Questa che ho riportato è la motivazione che la giuria del Premio Nonino 2002, presieduta da Claudio Magris ha dato scegliendo come vincitore dell’edizione internazionale destinato ai “maestri del nostro tempo” Tzvetan Todorov (Sofia 1939), linguista, filosofo e antropologo nato e vissuto per gran parte della sua vita in Bulgaria ma poi trasferitosi in Francia nel 1963 per sottrarsi al regime comunista e ormai da anni francese d’adozione.

Memoria del male, tentazione del bene è il primo libro che leggo di questo studioso che ha tra gli altri meriti quello di scrivere su temi profondi ma anche molto attuali e coinvolgenti in maniera chiara e scorrevole.

Azioni da svolgere -
**A.** Nell'estratto su Todorov, chi presiedeva la giuria del Premio Nonino 2002?
**B.** Prosegui il testo su Tzvetan Todorov partendo dalla sua ultima frase.

Dati estratti -
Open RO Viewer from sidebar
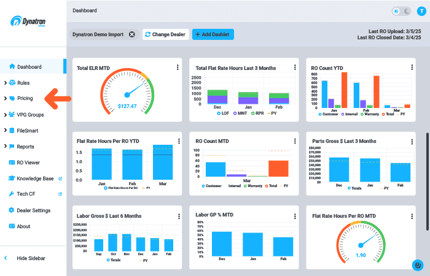 coord(28,163)
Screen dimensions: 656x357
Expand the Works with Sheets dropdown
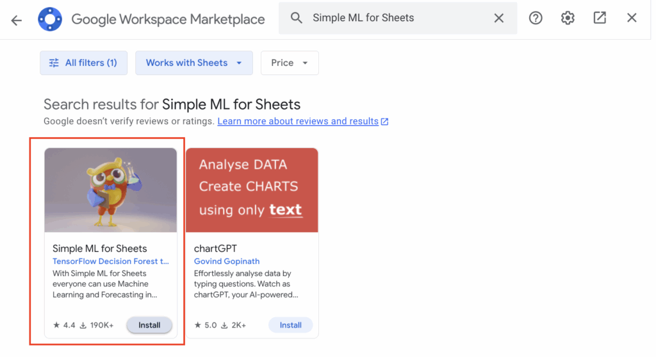coord(193,63)
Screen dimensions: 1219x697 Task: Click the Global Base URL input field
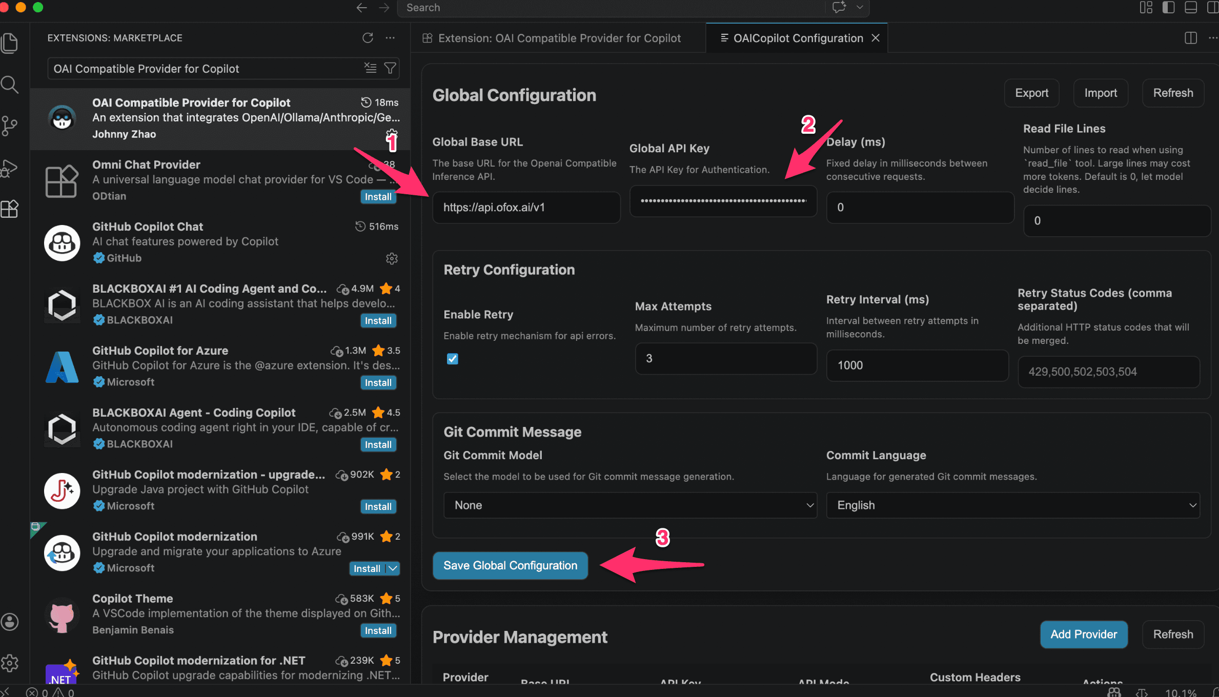tap(526, 208)
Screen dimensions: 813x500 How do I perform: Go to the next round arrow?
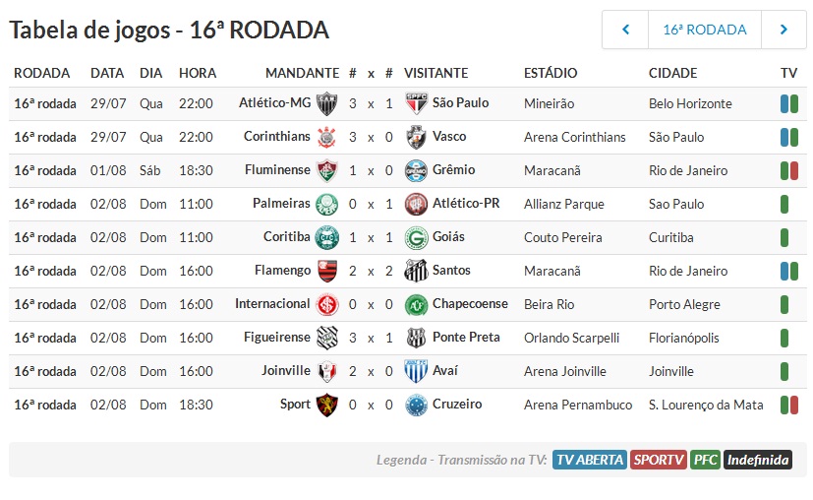coord(784,30)
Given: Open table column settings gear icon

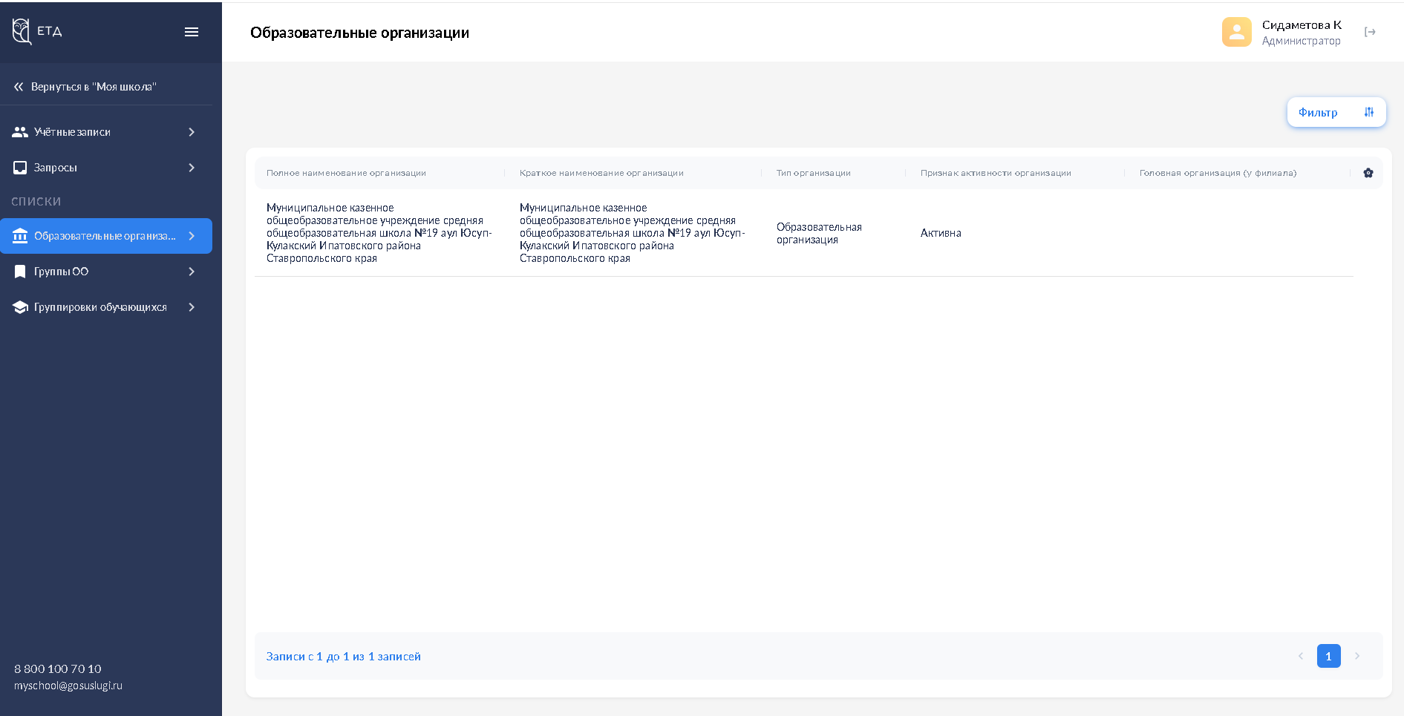Looking at the screenshot, I should point(1368,173).
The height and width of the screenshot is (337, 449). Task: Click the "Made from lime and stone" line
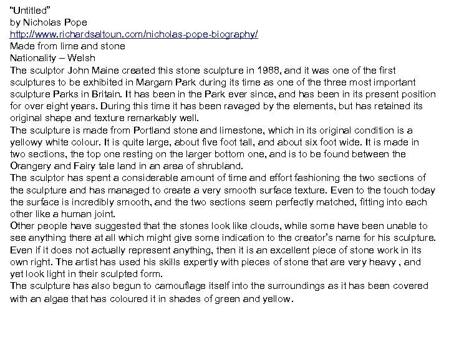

Risposte -
**A.** Claudio Magris.

**B.**
In questo saggio (che ha per sottotitolo Inchiesta su un secolo tragico) Todorov affronta ed analizza   quello che per lui è l’avvenimento centrale del XX secolo e cioè “la comparsa di un nuovo male, di un regime politico inedito, il totalitarismo” e riflettte sullo scontro fra il totalitarismo e il suo nemico, la democrazia. Va detto subito che per Todorov fascismo e comunismo sono due sottospecie del medesimo genere, di quel “male estremo” che è il totalitarismo. Il campo d’indagine è delimitato dalla data della nascita del primo regime totalitario della storia, quello bolscevico nel ’17, e dall’implosione di questo nell’89. In mezzo, la nascita degli altri regimi, quello nazista in primis, e la lotta con la democrazia con tutte le variazioni delle alleanze possibili, compresa quella tra nazisti e comunisti con il patto Molotov-Ribbentrop.

Todorov indaga il carattere di questi regimi, mettendone in luce gli aspetti ideologici quali lo scientismo, il velo del mito comunitario che cela società fortemente gerarchizzate, il monismo assoluto che si contrappone al pluralismo democratico con l’assolutizzazione del capo e del partito, e che si conservava attraverso il terrore, la censura e il disconoscimento dell’alterità.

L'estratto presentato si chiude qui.